==== ENTRIES SHOWN

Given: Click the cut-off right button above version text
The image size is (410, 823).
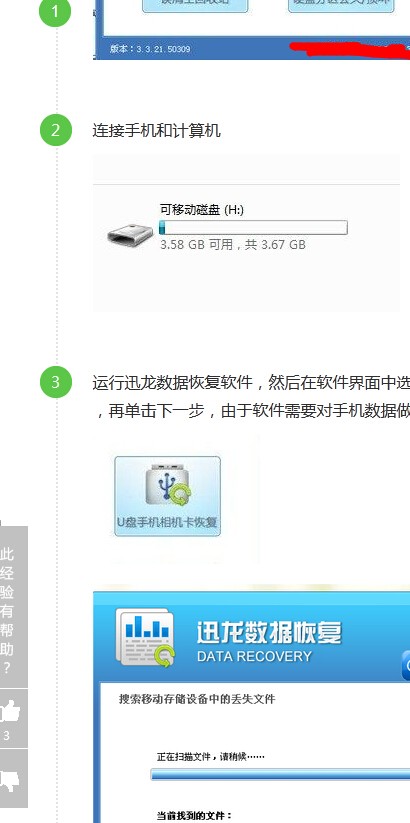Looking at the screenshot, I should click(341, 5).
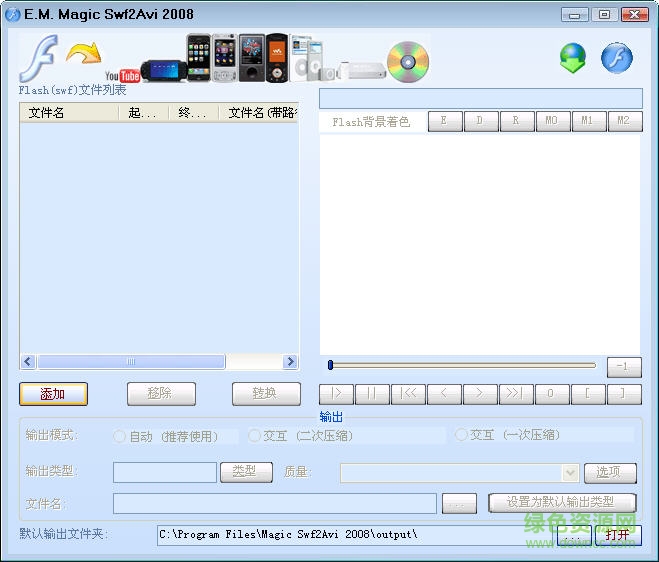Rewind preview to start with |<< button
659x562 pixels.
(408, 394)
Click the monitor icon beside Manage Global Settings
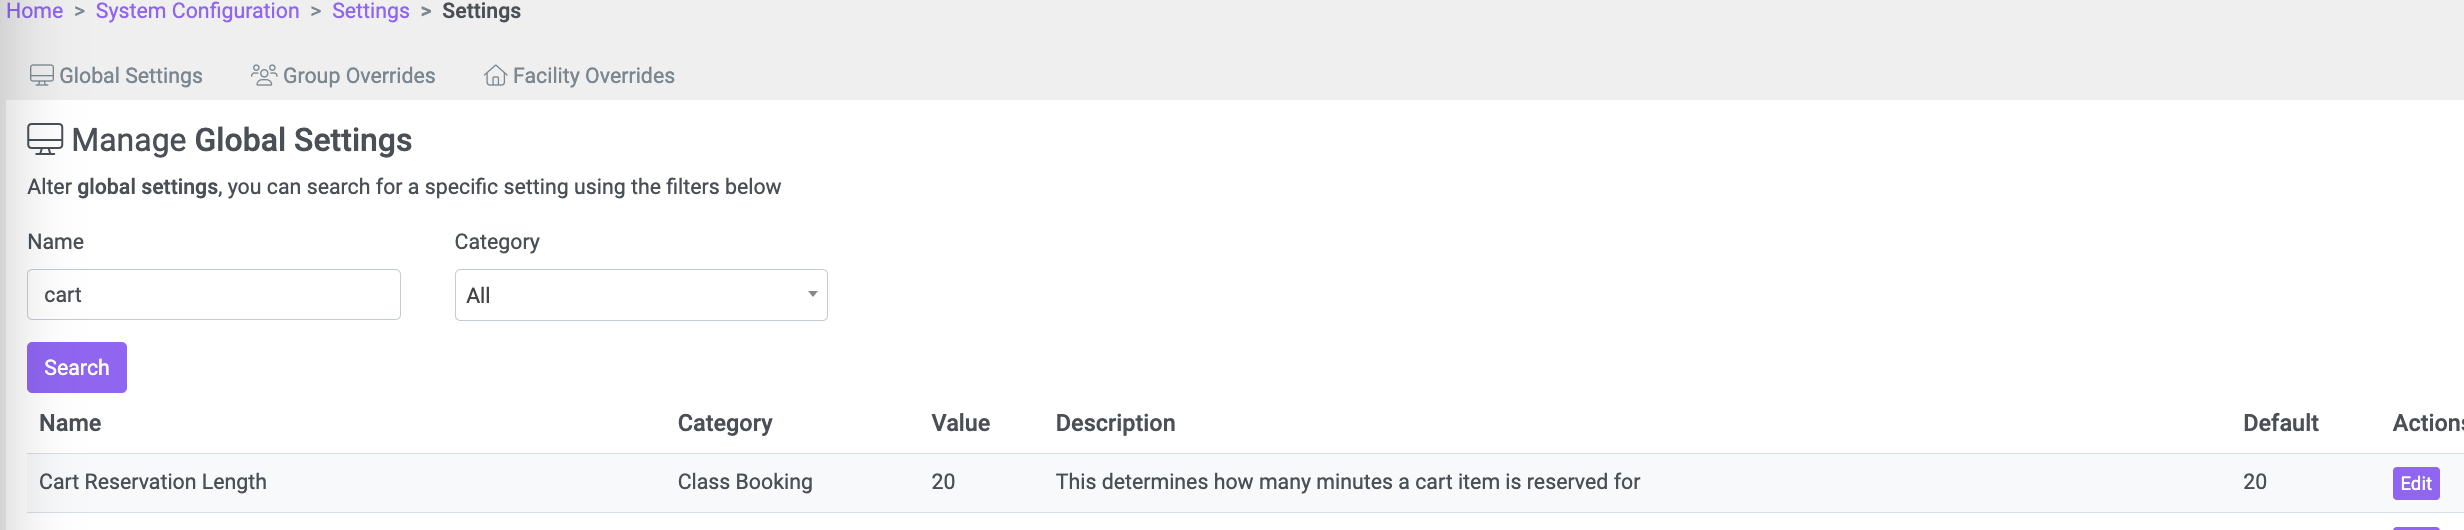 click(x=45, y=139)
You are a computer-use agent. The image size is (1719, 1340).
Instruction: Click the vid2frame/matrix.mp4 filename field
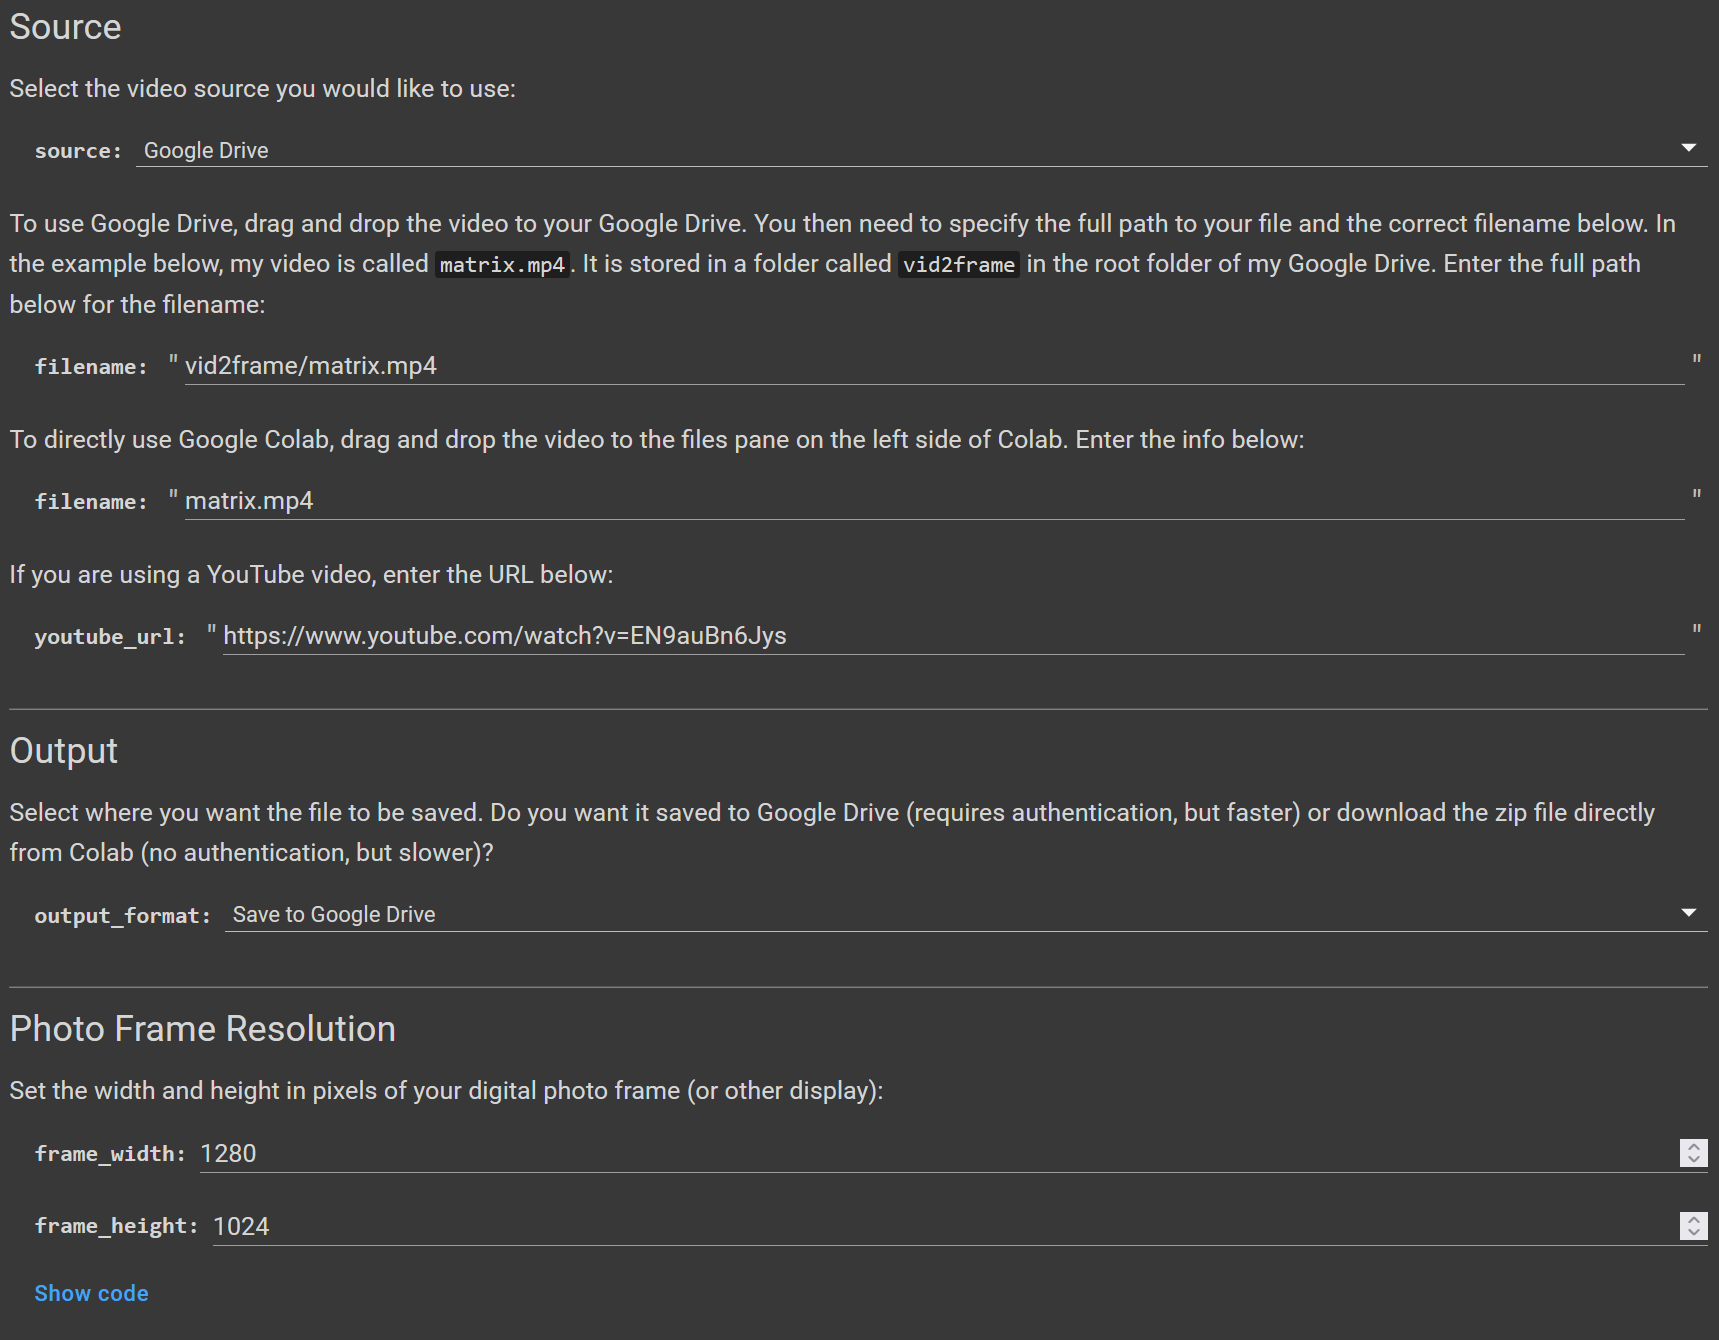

========
==== ENTRIES SHOWN

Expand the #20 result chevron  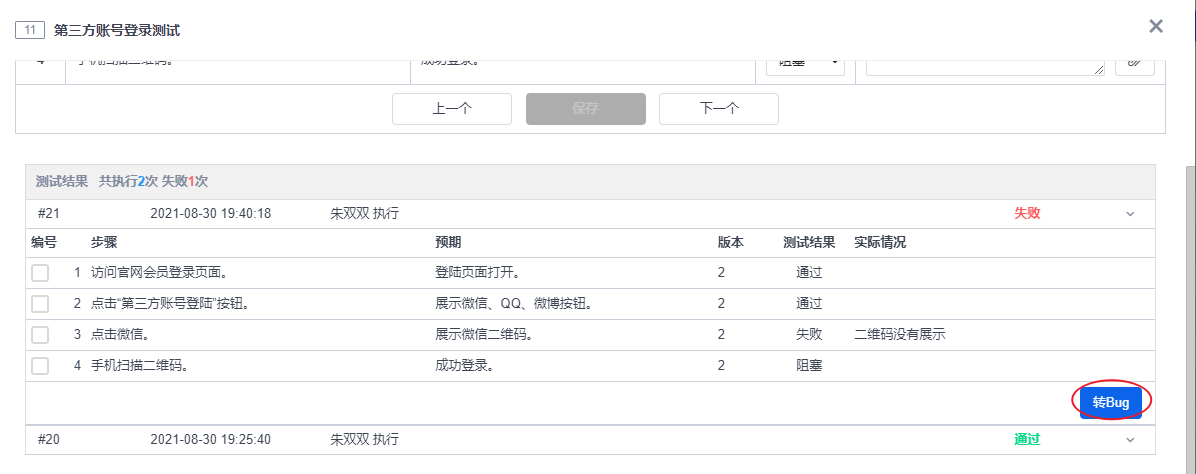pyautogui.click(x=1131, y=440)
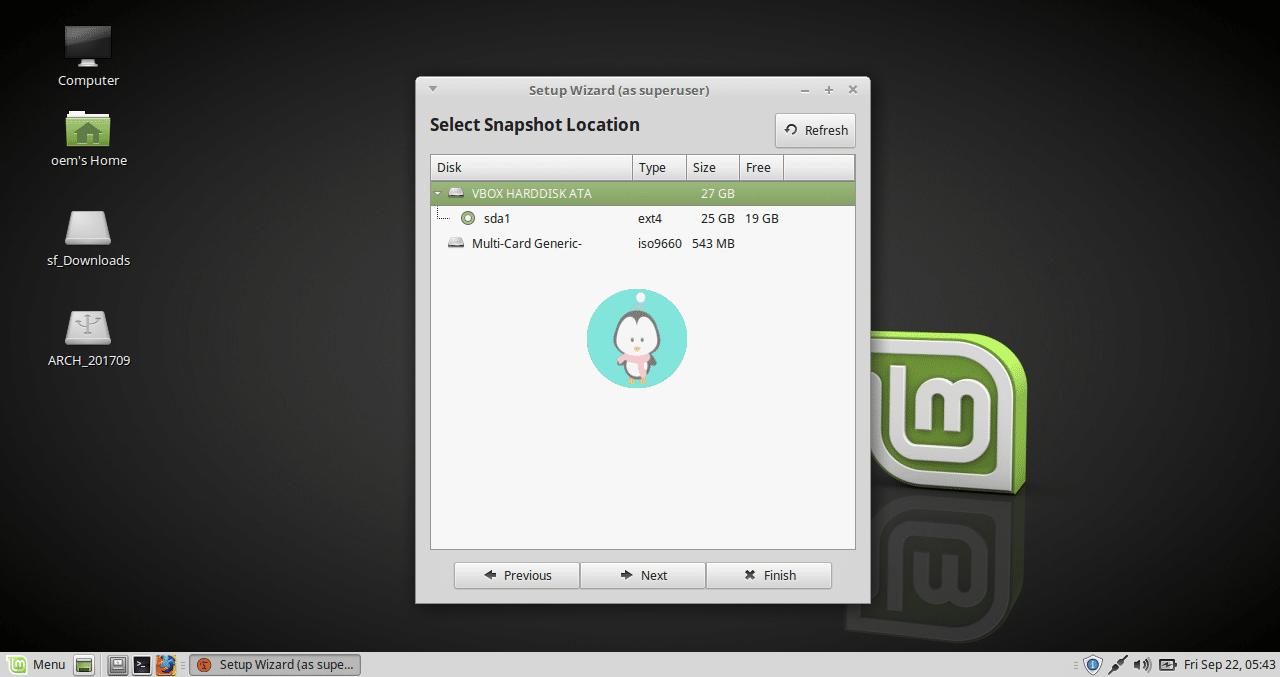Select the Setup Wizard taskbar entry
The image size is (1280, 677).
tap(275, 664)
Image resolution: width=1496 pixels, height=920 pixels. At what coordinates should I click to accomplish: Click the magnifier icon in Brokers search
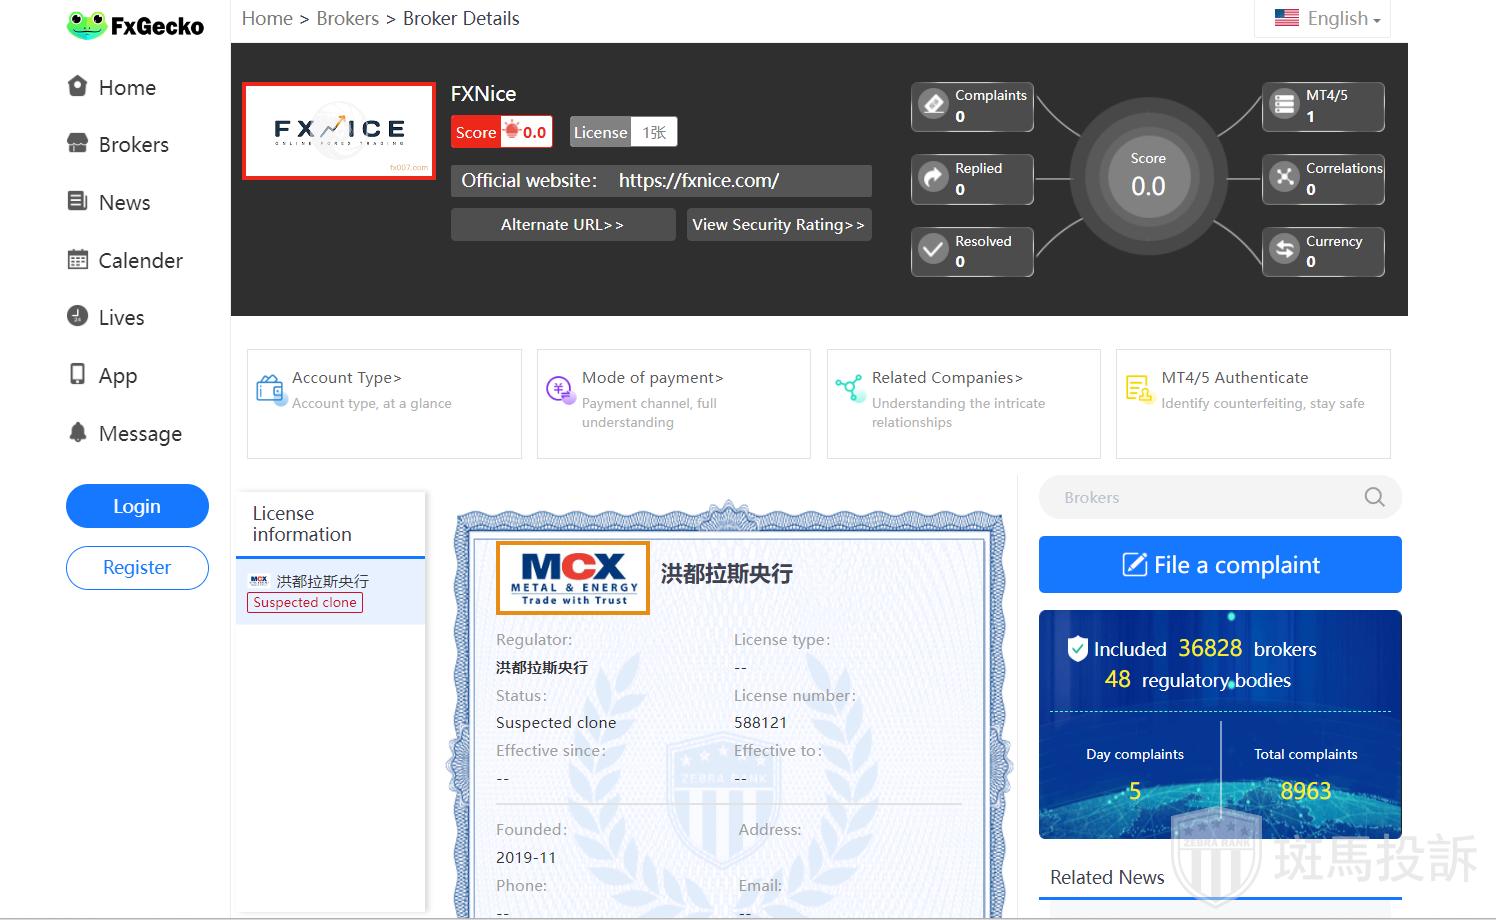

========

*EXERCISE AIM*. Duplicate the rows from the line with "You are a computer-use" to the line with "Instruction: Click the", including both of those lines.

*WRITTEN ANSWER*.
You are a computer-use agent. The image size is (1719, 1340).
Instruction: Click the vid2frame/matrix.mp4 filename field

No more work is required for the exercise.